In 2010, he came =4th at Corus (2010), and was equal top scorer in the victorious Rising Stars team in the Rising Stars - Experience (2010) tournament. He scored 5/9 (+1 -0 =8) at the Tal Memorial (2010), placing =4th, and finished the year with =4th place in the London Chess Classic (2010).

Nakamura began 2011 by taking clear first place at the A-Group of the prestigious category 20 Tata Steel (2011) (formerly Corus) with a 9/13 score (+6 -1 =6) and a 2880 performance rating, ahead of a powerful field including the world's top four players: World Champion Viswanathan Anand, Magnus Carlsen, Levon Aronian and former World Champion Vladimir Kramnik. In June 2011, Nakamura placed =3rd in the Bazna King's Tournament (2011), in July he scored 4.5/10 at Dortmund (2011), in August he came =1st in the 2011 US Open Championship with 7.5/9 and in October he came =3rd in the 4th Bilbao Masters (2011) with 5/10. The following month, he suffered a lapse in form at the category 22 Tal Memorial (2011), scoring 3/9 and coming last but recovered to finish 2011 with second place behind Kramnik at the category 20 London Chess Classic (2011), scoring +4 -1 =3 (TPR of 2887).
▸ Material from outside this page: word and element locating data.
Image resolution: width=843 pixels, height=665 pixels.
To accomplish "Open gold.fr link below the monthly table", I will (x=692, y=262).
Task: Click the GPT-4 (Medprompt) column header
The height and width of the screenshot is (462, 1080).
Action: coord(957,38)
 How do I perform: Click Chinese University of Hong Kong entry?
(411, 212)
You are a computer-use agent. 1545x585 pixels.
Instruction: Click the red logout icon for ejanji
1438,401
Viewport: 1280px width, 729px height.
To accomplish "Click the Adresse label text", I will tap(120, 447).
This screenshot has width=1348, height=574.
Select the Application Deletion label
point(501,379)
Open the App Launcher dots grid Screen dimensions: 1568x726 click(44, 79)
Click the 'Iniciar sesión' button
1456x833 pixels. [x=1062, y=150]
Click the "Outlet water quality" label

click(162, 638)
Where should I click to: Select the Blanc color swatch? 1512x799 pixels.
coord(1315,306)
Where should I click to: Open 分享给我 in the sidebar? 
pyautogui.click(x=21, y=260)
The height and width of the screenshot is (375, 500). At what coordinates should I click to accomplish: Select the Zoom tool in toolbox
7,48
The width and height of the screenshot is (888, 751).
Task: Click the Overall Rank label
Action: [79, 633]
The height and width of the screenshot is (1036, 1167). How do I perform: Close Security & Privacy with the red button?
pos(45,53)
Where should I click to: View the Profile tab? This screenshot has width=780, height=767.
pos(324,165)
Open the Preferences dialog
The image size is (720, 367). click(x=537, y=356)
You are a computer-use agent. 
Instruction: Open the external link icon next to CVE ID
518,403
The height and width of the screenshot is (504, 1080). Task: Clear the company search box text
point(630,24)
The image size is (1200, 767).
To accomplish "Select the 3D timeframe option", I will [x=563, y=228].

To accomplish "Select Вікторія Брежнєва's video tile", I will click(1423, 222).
He started 2012 by coming =2nd (4th on count back) at the Reggio Emilia (2011), half a point behind Anish Giri, and then came =5th at Tata Steel (2012), scoring 7.5/13 (+3 -1 =9). He followed up in April 2012 with 1st at the 6th Annual Grand Pacific Open held in British Columbia. He competed in the Tal Memorial (2012) held in June, scoring 4/9. In July/August 2012, Nakamura placed a solid =3rd at the Biel Chess Festival (2012), but underperformed at the 28th European Club Cup (2012), although in October 2012, he recovered to some extent by winning the 4 player double round robin 16th Unive Tournament (2012) (crown group) with 4.5/6 (+3 -0 =3). Nakamura finished 2012 with a strong 3rd placement in the London Chess Classic (2012) behind Carlsen and Kramnik, adding enough rating points to restore him to the top 10.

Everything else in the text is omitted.